Interleukin-8 and neutrophil extracellular traps in children with lupus nephritis and vitamin C deficiency.

Abstract

Vitamin C is a potent scavenger of reactive oxygen species, which induce neutrophil extracellular trap (NET) formation. NETs are a major source of autoantigens and are involved in systemic lupus erythematosus (SLE) pathogenesis. We determined vitamin C status and evaluated NET formation and inflammatory cytokines in children with lupus nephritis. Serum vitamin C was measured in 46 patients (82.6% females, mean age 14.5 ± 0.3years). Vitamin C levels < 0.3mg/dL indicated vitamin C deficiency. Patients were divided into two groups according to serum vitamin C levels: normal and low (< 0.3mg/dL). We compared NET formation and levels of SLE-related cytokines, including interleukin (IL)-8, IL-10, and tumor necrosis factor-α (TNF-α), between groups. NET formation was determined through measurement of serum citrullinated histone 3 levels and mRNA expression of peptidyl arginine deiminase-4 and assessment of the percentage of neutrophils with NETs by immunofluorescence. Nine patients (19.6%) had vitamin C deficiency. Kidney pathology assessment at disease onset revealed that histological activity index and number of kidney biopsies containing crescentic glomeruli were higher in vitamin C-deficient patients, but chronicity index was not.

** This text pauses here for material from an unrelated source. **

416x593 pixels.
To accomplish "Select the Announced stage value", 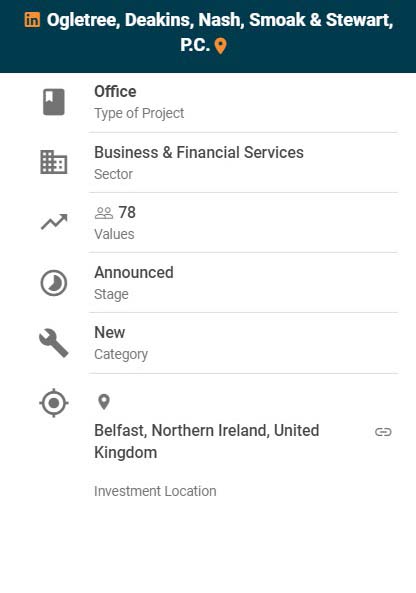I will tap(134, 272).
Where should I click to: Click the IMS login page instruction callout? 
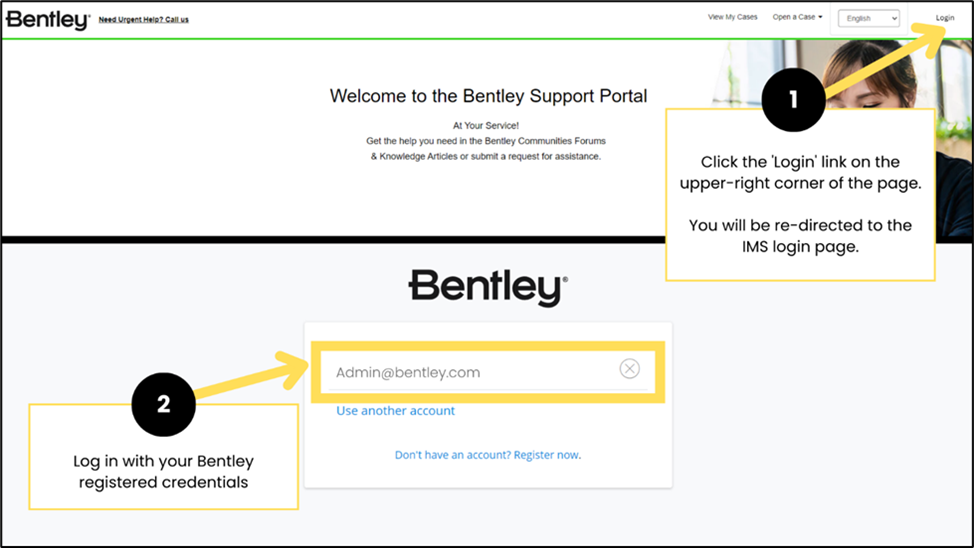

NET formation and serum IL-8 were more prominent in vitamin C-deficient patients. Serum IL-8 levels were 12.9 ± 5.2pg/mL in low vitamin C group and 5.2 ± 0.9pg/mL in normal vitamin C group (p = 0.03). Serum IL-10 and TNF-α were similar between groups. Our study demonstrated correlation among vitamin C deficiency, increased NET formation, and IL-8 upregulation in children with lupus nephritis. A prospective study is required to evaluate cause‒effect relationships of vitamin C status, NET formation and IL-8 expression.